Attending Different Churches
Of course, if you are in different locations, that would be one exception. Sadly, some spouses are located in different parts of the country, or in different countries for various reasons. Some of those reasons are necessary; others are not. We won’t go into those reasons, but it does happen. So that “exception” is more understandable.
But what about spouses who live together and yet they can’t agree upon the same church? Is it okay if they attend different churches? Our answer is still the same, “Ideally, no, they shouldn’t attend different churches.” But if, at this point, they can’t agree upon going to the same church, it can be a better alternative than continuing to argue about it. This type of fighting can cause damaging cracks to the relationship. It is better to attend different churches, at least for a while, until you can work out a more peaceable solution.
But we have to admit, we haven’t seen a couple who have been able to successfully navigate going to different churches. We’ve seen it eventually divide them in various ways. However, on the Gregory Dickow Ministries web site, there is a different view.
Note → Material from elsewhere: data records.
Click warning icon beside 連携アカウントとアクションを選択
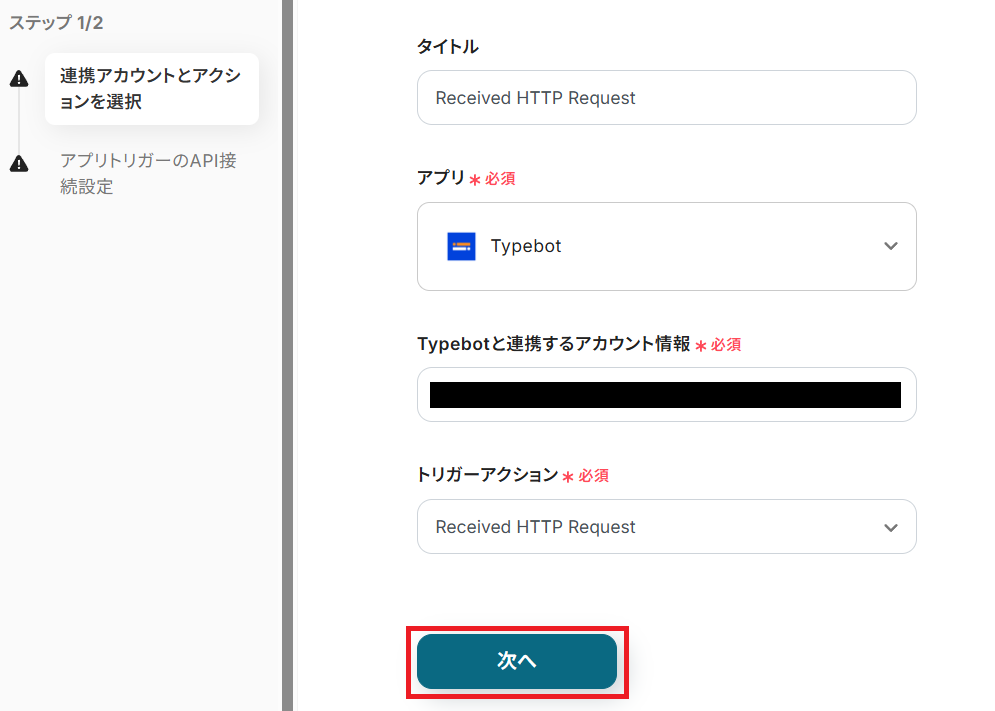Viewport: 995px width, 711px height. click(18, 80)
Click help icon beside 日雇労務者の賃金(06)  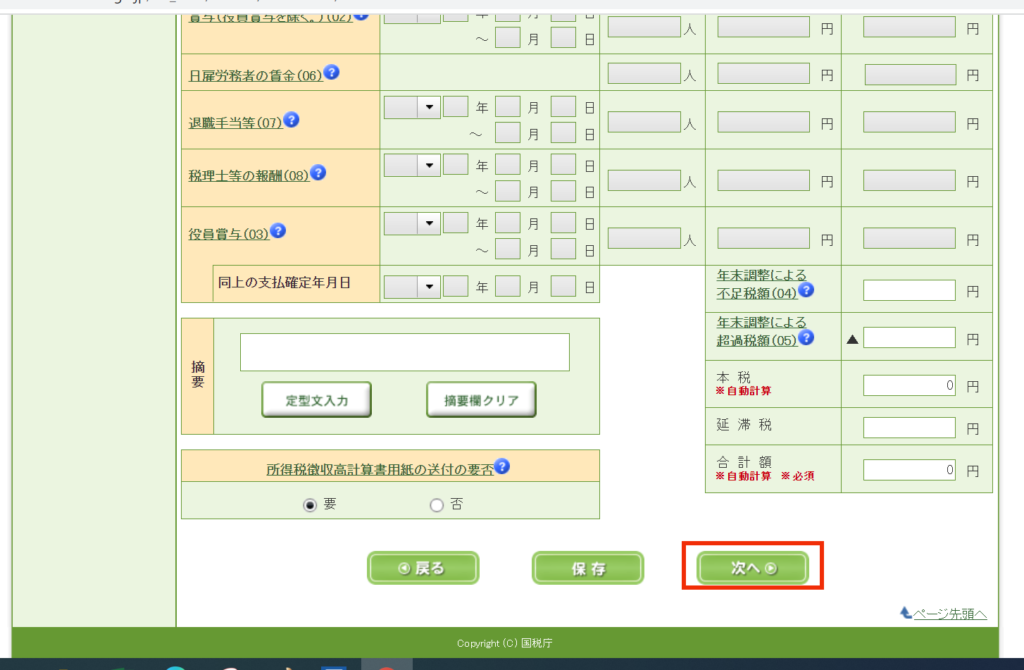coord(331,73)
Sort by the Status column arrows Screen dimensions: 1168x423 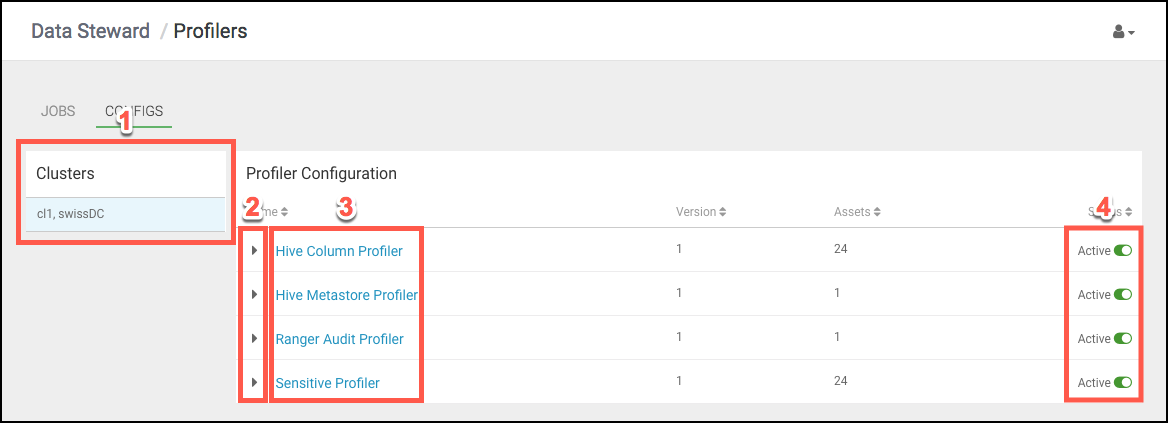tap(1129, 212)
Here is a small portion of the answer given:
“I’ve seen people, where one spouse goes to one and another spouse goes to another. And I’ve seen that work fine. They get along and they have great relationship; it’s successful. I mean, it’s three or four hours a week where you’re apart from one another.
“But you have to value the same things. That’s the most important thing. You have to value God’s Word as final authority in your life. You have to value your fellowship with God. And you have to value prayer. You have to value reading the Bible. You have to value tithing and honoring God, putting him first in your money. If you both agree about that, it’s not a problem if you go to two different churches.”
We can see his point. Even so, it is the rare couple that can attend different churches and still be close to each other —especially spiritually. So keep that in mind that this is more of the exception, than the rule.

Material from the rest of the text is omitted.